Barrier rings, skin-protective powders, and paste strips help create a better seal. A stoma that protrudes about 2 to 3 centimeters from the skin surface drains most cleanly into the pouch and minimizes leaks. If your stoma sits flush or retracts, a convex pouching system can help direct output into the bag rather than under the seal.
Diet and Hydration
Staying hydrated is the single most important daily task with an ileostomy. You should aim for about 8 to 10 glasses (roughly 2 liters) of fluid per day. Plain water alone isn’t enough because you’re losing sodium and potassium through your stoma output. Sports drinks, oral rehydration solutions like Pedialyte, broth, and tomato juice help replace those electrolytes more effectively.
Foods high in potassium (bananas, orange juice without pulp, potatoes without skin, broccoli, yogurt) and foods high in sodium (crackers, cheese, broth, soy sauce) should become regular parts of your diet.
For the first 3 to 4 weeks after surgery, certain foods carry a risk of causing a blockage at the stoma. These are generally high-fiber, stringy, or hard-to-digest items: raw vegetables like celery and cabbage, corn, popcorn, nuts and seeds, dried fruits, mushrooms, raw fruit with skin (apples, grapes, blueberries, strawberries), and whole grains. After the initial recovery period, many people can reintroduce these foods gradually by chewing thoroughly and eating small amounts at a time.
Common Complications
Peristomal dermatitis is the most frequent issue. The digestive enzymes in ileostomy output are aggressive, and even brief skin contact causes redness, burning, and breakdown. Keeping a properly fitting appliance and using skin barriers are the primary defenses.
High-output stoma is the second major concern. Risk factors include shorter remaining bowel length, diabetes, certain medications, infections like C. difficile, and abdominal infections. Treatment involves replacing fluids and electrolytes and using medications that slow intestinal movement. If you notice your pouch filling much faster than usual or you develop signs of dehydration, that warrants prompt attention.
Physical Activity
Clear, universal guidelines for exercise with a stoma don’t yet exist, but most people can return to a wide range of physical activities once they’ve healed from surgery and found a pouching system that stays secure during movement. Finding the right appliance is often described as the key factor in regaining confidence to be active. Even demanding activities, including marathon running, are possible, though people with ileostomies lose more sodium through their stoma output during exercise and benefit from electrolyte drinks at any temperature, not just in heat.

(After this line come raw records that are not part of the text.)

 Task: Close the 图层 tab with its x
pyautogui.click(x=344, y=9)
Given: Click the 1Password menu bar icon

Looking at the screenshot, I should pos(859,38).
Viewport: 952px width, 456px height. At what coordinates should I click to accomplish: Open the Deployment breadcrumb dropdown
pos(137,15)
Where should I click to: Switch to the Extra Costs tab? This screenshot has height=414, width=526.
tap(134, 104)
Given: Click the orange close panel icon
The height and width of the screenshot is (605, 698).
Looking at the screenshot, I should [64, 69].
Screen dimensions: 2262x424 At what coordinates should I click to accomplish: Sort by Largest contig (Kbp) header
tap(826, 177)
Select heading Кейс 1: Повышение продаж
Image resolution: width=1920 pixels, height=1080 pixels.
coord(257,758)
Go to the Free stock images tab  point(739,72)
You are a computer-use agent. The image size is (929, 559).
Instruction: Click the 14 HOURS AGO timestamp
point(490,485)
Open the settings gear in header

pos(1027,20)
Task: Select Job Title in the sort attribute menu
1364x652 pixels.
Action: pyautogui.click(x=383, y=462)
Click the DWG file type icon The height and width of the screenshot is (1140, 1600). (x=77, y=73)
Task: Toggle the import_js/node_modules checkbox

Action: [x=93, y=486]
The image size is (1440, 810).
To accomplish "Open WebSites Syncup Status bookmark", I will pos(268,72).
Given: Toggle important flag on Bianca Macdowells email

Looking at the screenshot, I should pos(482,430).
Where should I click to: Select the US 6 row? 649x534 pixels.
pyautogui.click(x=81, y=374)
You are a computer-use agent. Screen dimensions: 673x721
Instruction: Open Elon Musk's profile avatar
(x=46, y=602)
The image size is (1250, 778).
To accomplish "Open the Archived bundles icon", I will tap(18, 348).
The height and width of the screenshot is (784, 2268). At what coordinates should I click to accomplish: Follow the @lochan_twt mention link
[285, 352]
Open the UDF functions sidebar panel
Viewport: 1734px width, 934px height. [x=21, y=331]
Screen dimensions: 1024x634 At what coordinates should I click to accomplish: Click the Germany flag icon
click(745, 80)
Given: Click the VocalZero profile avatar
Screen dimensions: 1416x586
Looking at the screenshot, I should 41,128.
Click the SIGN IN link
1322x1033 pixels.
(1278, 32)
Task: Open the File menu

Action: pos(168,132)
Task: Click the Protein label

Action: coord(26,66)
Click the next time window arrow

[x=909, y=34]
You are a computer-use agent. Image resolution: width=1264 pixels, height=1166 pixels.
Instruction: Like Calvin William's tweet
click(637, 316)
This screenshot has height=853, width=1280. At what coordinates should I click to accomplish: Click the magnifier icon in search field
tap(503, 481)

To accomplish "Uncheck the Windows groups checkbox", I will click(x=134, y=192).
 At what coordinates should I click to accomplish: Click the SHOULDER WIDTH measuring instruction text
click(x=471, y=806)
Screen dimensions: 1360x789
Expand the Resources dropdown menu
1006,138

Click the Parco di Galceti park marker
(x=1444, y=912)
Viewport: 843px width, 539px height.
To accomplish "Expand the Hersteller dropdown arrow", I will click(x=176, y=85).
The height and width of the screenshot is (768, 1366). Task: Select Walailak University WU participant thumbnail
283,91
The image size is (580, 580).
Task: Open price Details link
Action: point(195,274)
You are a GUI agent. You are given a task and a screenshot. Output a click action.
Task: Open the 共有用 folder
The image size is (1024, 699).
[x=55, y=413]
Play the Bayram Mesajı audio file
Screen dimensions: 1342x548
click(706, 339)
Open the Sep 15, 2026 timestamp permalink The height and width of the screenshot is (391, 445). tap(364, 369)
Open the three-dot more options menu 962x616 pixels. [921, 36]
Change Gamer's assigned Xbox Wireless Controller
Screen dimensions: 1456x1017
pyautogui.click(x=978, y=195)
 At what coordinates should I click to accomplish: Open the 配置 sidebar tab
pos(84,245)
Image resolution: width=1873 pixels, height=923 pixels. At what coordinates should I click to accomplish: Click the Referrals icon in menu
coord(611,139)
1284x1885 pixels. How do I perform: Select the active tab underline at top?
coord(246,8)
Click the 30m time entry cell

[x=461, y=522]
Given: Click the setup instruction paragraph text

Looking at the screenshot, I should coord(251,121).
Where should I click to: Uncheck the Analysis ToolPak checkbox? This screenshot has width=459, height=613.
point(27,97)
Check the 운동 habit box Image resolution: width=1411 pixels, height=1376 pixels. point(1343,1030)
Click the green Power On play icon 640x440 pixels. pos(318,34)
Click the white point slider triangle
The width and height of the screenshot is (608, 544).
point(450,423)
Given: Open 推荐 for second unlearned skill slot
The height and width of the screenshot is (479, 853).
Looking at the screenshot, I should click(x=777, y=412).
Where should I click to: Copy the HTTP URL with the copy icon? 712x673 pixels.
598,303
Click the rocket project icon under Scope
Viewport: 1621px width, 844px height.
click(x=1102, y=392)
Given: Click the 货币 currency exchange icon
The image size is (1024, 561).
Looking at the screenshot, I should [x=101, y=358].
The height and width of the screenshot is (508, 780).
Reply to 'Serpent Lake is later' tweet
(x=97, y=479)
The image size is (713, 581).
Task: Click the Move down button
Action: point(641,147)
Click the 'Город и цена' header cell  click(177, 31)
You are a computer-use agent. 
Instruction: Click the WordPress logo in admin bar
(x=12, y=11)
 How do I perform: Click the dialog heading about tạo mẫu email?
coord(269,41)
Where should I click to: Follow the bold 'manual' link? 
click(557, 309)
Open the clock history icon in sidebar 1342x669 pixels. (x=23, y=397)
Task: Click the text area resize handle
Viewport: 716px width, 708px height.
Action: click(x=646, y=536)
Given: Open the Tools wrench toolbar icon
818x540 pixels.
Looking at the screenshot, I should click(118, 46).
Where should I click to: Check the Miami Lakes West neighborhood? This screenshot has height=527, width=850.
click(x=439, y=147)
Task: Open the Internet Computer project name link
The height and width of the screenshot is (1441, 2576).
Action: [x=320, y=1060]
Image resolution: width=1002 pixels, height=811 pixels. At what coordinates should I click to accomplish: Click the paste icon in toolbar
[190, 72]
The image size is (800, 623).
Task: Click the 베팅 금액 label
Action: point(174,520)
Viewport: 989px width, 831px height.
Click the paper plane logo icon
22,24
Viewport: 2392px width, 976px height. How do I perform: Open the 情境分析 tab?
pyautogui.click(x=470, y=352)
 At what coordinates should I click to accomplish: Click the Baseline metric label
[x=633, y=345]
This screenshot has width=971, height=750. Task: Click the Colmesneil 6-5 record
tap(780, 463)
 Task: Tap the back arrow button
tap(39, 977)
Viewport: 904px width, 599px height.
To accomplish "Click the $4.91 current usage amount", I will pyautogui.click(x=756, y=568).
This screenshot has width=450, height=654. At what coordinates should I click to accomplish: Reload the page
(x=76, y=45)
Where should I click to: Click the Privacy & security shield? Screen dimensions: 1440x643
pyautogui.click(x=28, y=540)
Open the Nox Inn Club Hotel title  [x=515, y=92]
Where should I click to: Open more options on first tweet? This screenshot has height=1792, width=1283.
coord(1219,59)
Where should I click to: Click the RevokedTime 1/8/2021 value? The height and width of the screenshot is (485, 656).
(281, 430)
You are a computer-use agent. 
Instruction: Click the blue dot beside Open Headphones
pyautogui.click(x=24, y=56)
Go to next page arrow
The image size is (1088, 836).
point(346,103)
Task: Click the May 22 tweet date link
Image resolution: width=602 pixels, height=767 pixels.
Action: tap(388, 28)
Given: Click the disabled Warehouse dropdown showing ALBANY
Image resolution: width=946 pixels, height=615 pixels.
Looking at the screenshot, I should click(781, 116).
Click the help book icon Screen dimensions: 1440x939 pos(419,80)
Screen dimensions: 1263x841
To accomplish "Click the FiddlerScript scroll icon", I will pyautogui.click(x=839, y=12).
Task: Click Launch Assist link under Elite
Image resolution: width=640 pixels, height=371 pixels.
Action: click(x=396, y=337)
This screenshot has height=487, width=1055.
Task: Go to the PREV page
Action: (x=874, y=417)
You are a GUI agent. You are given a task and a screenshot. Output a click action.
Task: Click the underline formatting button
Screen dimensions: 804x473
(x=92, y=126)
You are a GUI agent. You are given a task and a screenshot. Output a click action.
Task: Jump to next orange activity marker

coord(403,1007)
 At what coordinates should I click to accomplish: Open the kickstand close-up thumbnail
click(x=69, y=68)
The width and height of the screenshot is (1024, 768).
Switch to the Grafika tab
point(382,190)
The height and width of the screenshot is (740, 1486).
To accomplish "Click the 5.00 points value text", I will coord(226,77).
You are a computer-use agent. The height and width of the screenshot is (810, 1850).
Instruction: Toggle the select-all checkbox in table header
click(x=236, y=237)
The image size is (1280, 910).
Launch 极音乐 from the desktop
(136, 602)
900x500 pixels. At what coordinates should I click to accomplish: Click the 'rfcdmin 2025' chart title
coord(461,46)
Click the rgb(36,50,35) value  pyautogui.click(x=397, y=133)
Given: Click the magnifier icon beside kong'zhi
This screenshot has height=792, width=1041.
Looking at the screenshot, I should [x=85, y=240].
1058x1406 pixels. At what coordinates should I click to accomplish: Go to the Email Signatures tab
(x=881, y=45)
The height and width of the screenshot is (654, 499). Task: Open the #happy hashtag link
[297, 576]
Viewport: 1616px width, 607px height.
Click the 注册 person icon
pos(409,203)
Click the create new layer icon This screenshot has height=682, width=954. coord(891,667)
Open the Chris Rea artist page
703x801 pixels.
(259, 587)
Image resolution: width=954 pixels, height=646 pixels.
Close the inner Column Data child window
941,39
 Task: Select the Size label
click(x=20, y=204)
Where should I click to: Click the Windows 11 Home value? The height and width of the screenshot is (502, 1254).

Reversal Timeline and Rates
Reversal is generally performed 3 to 6 months after the original surgery, once imaging or an exam confirms the downstream connection has healed properly. If you need chemotherapy after your initial operation, that can push the timeline further out. Chemotherapy was the most common reason for delayed reversal in one study, accounting for about 35% of delays.
About 75% of patients with a diverting loop ileostomy go on to have it successfully reversed. The remaining 25% may keep their stoma due to advanced cancer, medical conditions that make another surgery risky, complications at the original surgical site, or in some cases personal choice. Reversal is a smaller operation than the original surgery, and most people resume normal bowel function afterward, though it can take weeks for bowel habits to fully settle.